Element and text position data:
— begin —
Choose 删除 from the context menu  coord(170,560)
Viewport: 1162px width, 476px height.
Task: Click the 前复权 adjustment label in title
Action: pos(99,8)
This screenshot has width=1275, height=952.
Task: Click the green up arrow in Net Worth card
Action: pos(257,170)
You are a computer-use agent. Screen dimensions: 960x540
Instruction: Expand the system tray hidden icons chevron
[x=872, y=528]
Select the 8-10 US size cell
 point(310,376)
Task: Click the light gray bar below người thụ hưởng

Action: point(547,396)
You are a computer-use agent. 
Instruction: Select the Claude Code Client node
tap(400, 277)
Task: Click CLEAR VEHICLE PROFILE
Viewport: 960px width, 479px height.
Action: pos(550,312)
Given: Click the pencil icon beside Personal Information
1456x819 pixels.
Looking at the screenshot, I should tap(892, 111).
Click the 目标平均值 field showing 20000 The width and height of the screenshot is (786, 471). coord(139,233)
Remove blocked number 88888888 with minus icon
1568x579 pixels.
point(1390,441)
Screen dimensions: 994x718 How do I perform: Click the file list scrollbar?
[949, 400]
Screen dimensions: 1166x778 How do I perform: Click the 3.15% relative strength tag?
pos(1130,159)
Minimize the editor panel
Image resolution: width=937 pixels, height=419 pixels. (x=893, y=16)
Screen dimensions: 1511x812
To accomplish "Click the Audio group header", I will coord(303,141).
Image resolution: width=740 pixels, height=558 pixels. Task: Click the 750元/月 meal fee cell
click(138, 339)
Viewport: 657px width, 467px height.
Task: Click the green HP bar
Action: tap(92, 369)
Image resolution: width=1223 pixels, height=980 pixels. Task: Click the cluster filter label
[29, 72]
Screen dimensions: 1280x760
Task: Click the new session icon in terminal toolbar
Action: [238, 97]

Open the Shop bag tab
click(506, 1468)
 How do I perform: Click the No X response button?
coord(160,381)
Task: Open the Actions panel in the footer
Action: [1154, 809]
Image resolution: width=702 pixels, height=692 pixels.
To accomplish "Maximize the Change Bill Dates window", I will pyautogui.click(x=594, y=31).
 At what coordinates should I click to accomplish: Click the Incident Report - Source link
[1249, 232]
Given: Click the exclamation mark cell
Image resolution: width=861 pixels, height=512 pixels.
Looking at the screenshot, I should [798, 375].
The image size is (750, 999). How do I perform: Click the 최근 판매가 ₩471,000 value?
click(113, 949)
— end —
Reproduce the records verbatim from their first line down to and including the line that contains "Action: point(547,396)".

> _WORKED SOLUTION_
Choose 删除 from the context menu  coord(170,560)
Viewport: 1162px width, 476px height.
Task: Click the 前复权 adjustment label in title
Action: pos(99,8)
This screenshot has width=1275, height=952.
Task: Click the green up arrow in Net Worth card
Action: pos(257,170)
You are a computer-use agent. Screen dimensions: 960x540
Instruction: Expand the system tray hidden icons chevron
[x=872, y=528]
Select the 8-10 US size cell
 point(310,376)
Task: Click the light gray bar below người thụ hưởng

Action: point(547,396)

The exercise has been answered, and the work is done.